Si tuviera que definirla en unas cuantas
palabras, si me obligárais a sintetizar sus 193 minutos en apenas una
frase lapidaria diría sencillamente, y no me temblaría la voz, que con
ella Akerman tuvo la valentía de filmar lo que Antonioni u Ozu soñaron toda su
vida y nunca tuvieron cojones de hacer. Jeanne Dielman es un milagro
del séptimo arte que logra despojar al cine de cuantas cicatrices
estigmatizan necesariamente el cuerpo
de un medio que es, por definición, puro artificio.
Todas las yagas de la ficción se desvanecen en ella, se volatilizan en
el
paroxismo de lo artificioso para persuadirnos, y de qué manera, de que
asistimos al terrible espectaculo de la vida cotidiana tal cual, sin
filtros, ni aditivos ni conservantes. Lo cual, por supuesto, constituye
una enorme mentira, pero una mentira tan bien armada que cualquiera
estará dispuesto a aceptarla como verdad.

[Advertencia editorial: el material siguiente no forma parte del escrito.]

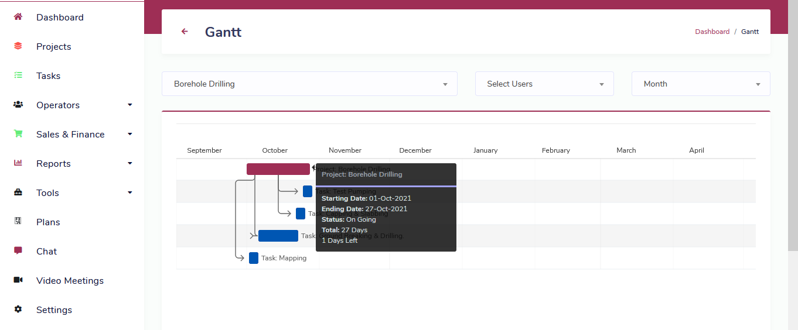Click the Dashboard home icon in sidebar
The width and height of the screenshot is (798, 330).
pyautogui.click(x=18, y=17)
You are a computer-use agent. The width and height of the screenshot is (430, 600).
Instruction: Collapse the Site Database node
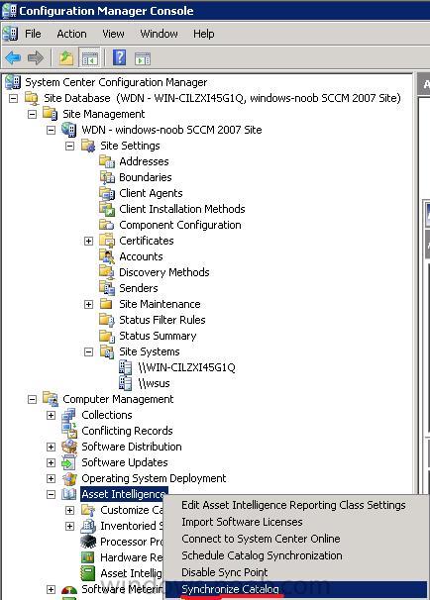click(14, 98)
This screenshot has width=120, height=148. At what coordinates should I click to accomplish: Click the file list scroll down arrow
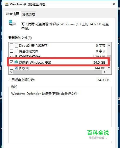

Posicionada así en el polo más opuesto que quepa imaginar al cine estrafalario de David Lynch
o al pretencioso de Lars von Trier, a los que sin embargo da sopas con honda en
cuanto a arrojo, sinceridad y extremismo, para mí Jeanne Dielman
supone una lección antológica de cómo debe construirse el discurso
cinematográfico, un discurso que se aleja radicalmente de los resortes y
engranajes propios de la literatura o que se desnuda por completo de
cualquier intención pseudofilosófica. Un discurso que se revela además
como genuínamente cinematográfico en cada uno de sus planos, en cada una
de sus secuencias, en cada uno de sus silencios. La película de Akerman
dice y habla de muchas cosas, pero las dice y las habla como le
corresponde decirlas y hablarlas al cine, como en definitiva sólo el
cine puede hacerlo: con la rotunda elocuencia que se desprende de la
fisicidad de las imagenes en movimiento, signifique eso lo que sea que
se suponga deba significar.
Insisto, un chute puro de cine, el más puro que recuerde haberme metido nunca pal cuerpo.